François Gille (ex-Directeur général du Crédit lyonnais)- 9 juin 1994

 

« Alors, pourquoi Mr Tapie ? Parce que la SDBO voyait venir, dans le dossier Tapie, la perspective d'échéances qui ne seraient pas payées et qu'il a été décidé au niveau du groupe que ce dossier quand même sensible pour de multiples raisons ferait l'objet d'une gestion distincte de celle de la SDBO.» (p 616)

 

« S'agissant de Mr Tapie, je dirai que pour moi c'est le problème de l'autonomie des trois ou quatre filiales que j'ai citées. A ma connaissance, les engagements Tapie relevaient de la seule décision de la SDBO en vertu de l'autonomie de la décision initiale. Je parle de l'histoire. Le fait que Mr Tapie ait été un client de la SDBO est un phénomène SDBO. Parce que je n'en ai pas été témoin, j'ignore ce qui s'est passé en 1991 ou 1992 mais la longue histoire de la relation est quand même une relation SDBO-Tapie dans le cadre de l'autonomie de la SDBO. J'ai donc tendance à dire -je ne veux surtout pas diaboliser qui que ce soit- que cette histoire qui nous vaut certes des pertes importantes n'aurait peut-être pas évolué comme elle a évolué si était intervenu dès l'origine un contrôle groupe sur la SDBO, contrôle mis en place depuis la mi-93.» (p 620)

 

«Monsieur le Rapporteur, je ne peux pas savoir s'il y a eu une lettre d'un ministre à Mr Haberer. Je n'ai pas initié cette opération de rachat d'Adidas mais j'ai eu à en connaître et je l'ai approuvée. Je n'ai pas eu seul le pouvoir de décision mais je l'ai approuvée pour ma part car j'ai considéré que c'était la meilleure chose que nous pouvions faire. Mr Tapie ne gérait pas. Il est apparu, peu à peu, que ce n'était pas un bon gestionnaire.
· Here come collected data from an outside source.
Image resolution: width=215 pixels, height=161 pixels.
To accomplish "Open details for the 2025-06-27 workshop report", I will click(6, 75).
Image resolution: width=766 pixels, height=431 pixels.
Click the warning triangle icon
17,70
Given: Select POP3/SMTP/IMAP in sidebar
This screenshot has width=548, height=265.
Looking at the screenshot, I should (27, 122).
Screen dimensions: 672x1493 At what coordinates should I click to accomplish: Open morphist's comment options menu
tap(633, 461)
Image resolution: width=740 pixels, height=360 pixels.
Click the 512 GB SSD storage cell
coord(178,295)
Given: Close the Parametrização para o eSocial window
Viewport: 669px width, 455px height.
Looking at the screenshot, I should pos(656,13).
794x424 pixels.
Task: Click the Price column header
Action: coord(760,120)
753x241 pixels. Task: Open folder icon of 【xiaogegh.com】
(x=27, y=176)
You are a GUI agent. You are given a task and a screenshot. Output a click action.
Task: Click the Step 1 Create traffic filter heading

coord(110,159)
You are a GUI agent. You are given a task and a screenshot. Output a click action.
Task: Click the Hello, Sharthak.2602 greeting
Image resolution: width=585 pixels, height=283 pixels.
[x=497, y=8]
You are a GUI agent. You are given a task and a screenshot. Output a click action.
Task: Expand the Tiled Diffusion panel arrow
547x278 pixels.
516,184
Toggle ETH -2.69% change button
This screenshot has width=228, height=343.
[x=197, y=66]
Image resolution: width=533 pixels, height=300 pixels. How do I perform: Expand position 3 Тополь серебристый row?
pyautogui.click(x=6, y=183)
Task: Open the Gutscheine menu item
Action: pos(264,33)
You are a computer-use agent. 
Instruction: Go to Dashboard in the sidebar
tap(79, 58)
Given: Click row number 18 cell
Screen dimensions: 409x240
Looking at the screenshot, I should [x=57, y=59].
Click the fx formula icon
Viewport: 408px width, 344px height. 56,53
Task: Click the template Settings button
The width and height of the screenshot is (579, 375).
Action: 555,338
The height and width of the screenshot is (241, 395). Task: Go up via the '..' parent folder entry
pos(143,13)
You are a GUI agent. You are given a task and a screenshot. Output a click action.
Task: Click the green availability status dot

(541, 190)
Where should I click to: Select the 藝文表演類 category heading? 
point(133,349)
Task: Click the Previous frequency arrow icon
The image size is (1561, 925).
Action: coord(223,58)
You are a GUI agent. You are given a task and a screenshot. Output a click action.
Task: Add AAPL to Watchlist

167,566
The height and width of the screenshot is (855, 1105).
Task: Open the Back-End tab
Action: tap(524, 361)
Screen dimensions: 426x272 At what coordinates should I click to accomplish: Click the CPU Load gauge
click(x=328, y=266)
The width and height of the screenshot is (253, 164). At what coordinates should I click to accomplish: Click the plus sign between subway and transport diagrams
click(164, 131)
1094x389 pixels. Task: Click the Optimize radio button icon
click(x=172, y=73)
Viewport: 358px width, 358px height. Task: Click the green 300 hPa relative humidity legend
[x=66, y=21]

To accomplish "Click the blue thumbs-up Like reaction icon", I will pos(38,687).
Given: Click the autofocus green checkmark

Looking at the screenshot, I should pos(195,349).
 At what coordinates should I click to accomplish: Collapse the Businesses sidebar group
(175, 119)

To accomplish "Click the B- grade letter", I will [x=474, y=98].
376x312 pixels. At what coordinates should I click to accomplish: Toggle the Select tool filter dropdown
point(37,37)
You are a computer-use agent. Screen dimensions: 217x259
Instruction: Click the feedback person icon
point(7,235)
Sortir Adidas de la gestion Tapie constituait l'urgence, c'était la meilleure chose que l'on pouvait faire. Cette opération a été voulue, à mon avis par le Crédit Lyonnais, mais je ne sais faire la preuve négative qu'il n'y a pas eu une lettre. En tout cas, pour ce qui est de ma petite part qui a été de viser cette opération -je suis intervenu au niveau des financements à mettre en place s'agissant d'ingénierie un peu spéciale- cette opération a été voulue, a été comprise par moi comme voulue, volontaire, afin de sortir Adidas du contrôle et de la gestion de Mr Tapie et pour en confier la gestion un homme capable de la redresser effectivement, ce qui je crois est en train de se faire. » (p 621).